### YOUR INSTRUCTIONS
Check every line of the data below for the word "computer". Copy the ones that have it.

******************************

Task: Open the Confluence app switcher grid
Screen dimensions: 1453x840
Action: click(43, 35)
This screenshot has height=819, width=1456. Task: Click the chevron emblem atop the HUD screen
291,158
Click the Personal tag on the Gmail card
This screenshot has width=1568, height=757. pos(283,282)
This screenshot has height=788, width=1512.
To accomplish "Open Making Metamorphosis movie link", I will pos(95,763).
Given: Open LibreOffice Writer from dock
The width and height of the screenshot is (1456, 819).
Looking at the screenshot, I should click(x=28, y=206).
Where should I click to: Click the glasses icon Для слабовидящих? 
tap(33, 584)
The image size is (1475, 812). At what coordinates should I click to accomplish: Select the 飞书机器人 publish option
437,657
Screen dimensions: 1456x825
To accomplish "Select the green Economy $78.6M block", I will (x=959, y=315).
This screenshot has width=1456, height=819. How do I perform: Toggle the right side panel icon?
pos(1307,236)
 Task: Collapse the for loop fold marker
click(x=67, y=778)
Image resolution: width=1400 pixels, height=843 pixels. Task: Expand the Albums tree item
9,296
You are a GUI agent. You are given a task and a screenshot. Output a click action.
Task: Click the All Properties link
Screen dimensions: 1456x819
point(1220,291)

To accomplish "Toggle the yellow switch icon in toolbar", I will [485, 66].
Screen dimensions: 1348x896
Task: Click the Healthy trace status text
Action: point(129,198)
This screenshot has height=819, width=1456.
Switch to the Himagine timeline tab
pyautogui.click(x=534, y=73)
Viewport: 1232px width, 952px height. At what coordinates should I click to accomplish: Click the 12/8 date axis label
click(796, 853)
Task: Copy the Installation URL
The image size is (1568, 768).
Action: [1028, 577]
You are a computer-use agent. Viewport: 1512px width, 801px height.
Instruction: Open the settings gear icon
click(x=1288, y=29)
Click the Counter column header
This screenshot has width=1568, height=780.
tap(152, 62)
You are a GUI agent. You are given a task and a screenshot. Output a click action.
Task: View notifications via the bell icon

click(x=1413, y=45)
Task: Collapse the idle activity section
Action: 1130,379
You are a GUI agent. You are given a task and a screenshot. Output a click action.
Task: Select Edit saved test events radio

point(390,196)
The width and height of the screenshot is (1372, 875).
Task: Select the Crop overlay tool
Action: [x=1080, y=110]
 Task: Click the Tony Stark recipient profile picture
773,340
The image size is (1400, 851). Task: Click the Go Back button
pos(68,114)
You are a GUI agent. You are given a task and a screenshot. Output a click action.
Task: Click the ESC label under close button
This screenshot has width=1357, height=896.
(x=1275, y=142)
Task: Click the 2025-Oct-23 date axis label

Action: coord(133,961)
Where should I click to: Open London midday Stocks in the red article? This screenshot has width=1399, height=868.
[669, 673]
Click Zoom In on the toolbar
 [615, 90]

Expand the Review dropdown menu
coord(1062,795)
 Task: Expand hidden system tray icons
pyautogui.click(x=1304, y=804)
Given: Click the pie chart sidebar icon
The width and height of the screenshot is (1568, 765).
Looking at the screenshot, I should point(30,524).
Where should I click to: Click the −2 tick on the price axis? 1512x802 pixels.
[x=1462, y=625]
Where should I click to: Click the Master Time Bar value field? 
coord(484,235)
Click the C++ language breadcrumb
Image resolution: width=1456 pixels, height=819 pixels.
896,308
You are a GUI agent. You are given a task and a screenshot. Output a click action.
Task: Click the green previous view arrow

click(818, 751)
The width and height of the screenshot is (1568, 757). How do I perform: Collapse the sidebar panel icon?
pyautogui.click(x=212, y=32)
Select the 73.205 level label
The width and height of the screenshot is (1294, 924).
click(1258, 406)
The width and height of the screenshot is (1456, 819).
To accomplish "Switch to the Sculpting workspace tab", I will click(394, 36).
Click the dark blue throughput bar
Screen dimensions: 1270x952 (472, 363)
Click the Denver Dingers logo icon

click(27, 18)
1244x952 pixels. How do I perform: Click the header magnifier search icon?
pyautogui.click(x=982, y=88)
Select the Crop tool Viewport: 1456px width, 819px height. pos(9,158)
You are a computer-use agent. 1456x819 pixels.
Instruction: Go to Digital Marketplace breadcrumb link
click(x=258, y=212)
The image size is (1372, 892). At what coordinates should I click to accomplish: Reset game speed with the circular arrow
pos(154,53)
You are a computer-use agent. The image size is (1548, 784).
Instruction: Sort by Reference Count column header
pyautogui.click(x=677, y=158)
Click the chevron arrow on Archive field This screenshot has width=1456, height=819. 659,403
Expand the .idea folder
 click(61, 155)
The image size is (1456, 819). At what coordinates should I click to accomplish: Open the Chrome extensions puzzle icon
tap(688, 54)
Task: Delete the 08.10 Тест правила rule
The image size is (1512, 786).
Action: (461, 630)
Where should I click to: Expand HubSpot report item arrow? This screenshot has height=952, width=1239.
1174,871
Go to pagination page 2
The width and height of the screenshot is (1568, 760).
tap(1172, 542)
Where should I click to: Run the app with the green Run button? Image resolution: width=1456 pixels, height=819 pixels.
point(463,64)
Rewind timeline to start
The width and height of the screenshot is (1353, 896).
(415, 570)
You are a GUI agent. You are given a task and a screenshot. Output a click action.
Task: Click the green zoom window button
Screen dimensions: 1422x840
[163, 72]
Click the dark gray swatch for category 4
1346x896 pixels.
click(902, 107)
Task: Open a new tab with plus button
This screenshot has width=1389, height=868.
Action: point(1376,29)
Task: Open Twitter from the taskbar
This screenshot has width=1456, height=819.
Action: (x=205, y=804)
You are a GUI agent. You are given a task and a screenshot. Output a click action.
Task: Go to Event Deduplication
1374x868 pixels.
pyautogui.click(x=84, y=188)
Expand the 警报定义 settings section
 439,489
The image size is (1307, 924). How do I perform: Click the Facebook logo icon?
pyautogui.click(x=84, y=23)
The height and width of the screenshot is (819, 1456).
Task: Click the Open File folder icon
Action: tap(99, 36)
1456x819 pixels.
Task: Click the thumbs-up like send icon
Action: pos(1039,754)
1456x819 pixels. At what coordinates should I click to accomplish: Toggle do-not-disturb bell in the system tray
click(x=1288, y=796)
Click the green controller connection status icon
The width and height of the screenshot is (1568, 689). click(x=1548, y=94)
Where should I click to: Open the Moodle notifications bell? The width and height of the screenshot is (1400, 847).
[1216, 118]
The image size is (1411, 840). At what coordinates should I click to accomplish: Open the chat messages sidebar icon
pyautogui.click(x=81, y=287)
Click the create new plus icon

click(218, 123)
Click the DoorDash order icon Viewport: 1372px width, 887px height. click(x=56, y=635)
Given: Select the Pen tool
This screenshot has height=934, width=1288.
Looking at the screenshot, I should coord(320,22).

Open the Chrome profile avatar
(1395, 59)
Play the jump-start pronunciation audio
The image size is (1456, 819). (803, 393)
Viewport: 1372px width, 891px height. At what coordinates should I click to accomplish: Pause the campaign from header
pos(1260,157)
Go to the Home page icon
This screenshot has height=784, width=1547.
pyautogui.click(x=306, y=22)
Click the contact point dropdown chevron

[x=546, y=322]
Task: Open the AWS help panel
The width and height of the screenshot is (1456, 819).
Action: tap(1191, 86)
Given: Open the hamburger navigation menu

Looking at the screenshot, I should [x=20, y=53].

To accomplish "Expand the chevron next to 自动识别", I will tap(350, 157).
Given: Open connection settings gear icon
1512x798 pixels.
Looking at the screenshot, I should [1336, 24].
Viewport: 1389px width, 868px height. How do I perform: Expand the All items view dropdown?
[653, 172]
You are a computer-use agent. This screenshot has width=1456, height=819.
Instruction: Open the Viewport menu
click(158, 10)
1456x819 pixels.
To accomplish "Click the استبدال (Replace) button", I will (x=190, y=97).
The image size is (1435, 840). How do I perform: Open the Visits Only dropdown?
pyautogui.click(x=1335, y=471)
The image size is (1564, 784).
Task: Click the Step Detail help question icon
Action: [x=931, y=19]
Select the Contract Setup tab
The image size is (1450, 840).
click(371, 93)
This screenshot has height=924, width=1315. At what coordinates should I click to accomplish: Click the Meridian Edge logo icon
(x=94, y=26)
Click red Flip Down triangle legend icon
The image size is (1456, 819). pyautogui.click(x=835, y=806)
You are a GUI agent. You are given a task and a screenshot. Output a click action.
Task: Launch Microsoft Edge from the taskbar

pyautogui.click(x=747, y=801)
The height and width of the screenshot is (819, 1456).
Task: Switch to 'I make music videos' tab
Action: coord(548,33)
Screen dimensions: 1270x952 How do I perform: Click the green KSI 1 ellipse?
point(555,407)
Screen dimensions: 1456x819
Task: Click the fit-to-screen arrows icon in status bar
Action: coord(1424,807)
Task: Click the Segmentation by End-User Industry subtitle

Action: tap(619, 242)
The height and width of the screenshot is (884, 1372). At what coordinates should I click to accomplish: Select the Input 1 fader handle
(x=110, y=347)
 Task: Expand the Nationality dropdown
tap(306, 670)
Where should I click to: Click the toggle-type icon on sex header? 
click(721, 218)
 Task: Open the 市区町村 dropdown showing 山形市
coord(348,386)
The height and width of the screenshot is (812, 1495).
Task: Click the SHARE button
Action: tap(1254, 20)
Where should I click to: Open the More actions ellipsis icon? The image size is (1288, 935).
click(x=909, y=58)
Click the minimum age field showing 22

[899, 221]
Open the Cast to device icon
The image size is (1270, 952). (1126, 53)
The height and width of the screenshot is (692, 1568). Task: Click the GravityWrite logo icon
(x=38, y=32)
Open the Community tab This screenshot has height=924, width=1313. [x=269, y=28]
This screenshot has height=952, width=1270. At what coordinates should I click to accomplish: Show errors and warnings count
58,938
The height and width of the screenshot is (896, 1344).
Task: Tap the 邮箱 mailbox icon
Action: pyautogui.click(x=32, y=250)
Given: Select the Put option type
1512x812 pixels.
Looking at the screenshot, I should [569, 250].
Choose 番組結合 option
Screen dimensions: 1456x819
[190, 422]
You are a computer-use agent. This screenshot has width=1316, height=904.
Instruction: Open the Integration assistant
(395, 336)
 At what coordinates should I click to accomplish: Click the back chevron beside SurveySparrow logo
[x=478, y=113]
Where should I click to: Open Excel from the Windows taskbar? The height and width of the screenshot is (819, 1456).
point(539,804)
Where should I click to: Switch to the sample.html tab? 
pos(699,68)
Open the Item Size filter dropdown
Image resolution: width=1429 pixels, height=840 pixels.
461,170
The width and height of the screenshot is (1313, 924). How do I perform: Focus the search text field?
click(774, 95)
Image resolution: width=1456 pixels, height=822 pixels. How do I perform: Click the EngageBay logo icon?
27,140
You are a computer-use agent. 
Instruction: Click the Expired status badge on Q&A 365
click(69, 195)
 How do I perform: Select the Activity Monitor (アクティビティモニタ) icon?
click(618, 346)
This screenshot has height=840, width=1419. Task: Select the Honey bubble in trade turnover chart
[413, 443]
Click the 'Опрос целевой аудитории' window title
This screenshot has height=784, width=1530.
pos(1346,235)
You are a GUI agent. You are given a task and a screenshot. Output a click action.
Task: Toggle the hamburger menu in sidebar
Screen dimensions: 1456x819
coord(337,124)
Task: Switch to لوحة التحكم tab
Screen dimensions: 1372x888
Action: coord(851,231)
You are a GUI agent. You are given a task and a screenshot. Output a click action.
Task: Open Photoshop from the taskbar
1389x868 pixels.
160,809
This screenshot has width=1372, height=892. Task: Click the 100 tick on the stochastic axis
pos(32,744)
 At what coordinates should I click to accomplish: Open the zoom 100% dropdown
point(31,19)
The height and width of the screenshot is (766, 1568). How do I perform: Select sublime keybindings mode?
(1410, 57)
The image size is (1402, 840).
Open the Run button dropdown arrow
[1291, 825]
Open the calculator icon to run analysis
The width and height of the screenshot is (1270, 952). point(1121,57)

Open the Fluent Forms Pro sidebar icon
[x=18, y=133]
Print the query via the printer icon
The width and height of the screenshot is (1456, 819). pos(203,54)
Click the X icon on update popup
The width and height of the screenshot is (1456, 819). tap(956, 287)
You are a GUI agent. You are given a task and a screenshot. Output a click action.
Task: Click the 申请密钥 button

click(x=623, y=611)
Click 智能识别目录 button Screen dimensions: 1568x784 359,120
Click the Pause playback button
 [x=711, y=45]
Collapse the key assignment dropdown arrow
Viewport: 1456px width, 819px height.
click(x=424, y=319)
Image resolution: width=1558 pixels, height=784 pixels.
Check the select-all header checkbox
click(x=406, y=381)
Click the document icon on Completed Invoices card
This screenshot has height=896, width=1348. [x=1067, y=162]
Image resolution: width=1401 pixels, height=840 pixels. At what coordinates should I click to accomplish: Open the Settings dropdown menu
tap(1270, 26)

******************************

### TASK SOLUTION
You are a computer-use agent. Viewport: 1512px width, 801px height.
You are a computer-use agent. 1456x819 pixels.
You are a computer-use agent. The image size is (1548, 784).
You are a computer-use agent. This screenshot has width=1456, height=819.
You are a computer-use agent. This screenshot has width=1316, height=904.
You are a computer-use agent. 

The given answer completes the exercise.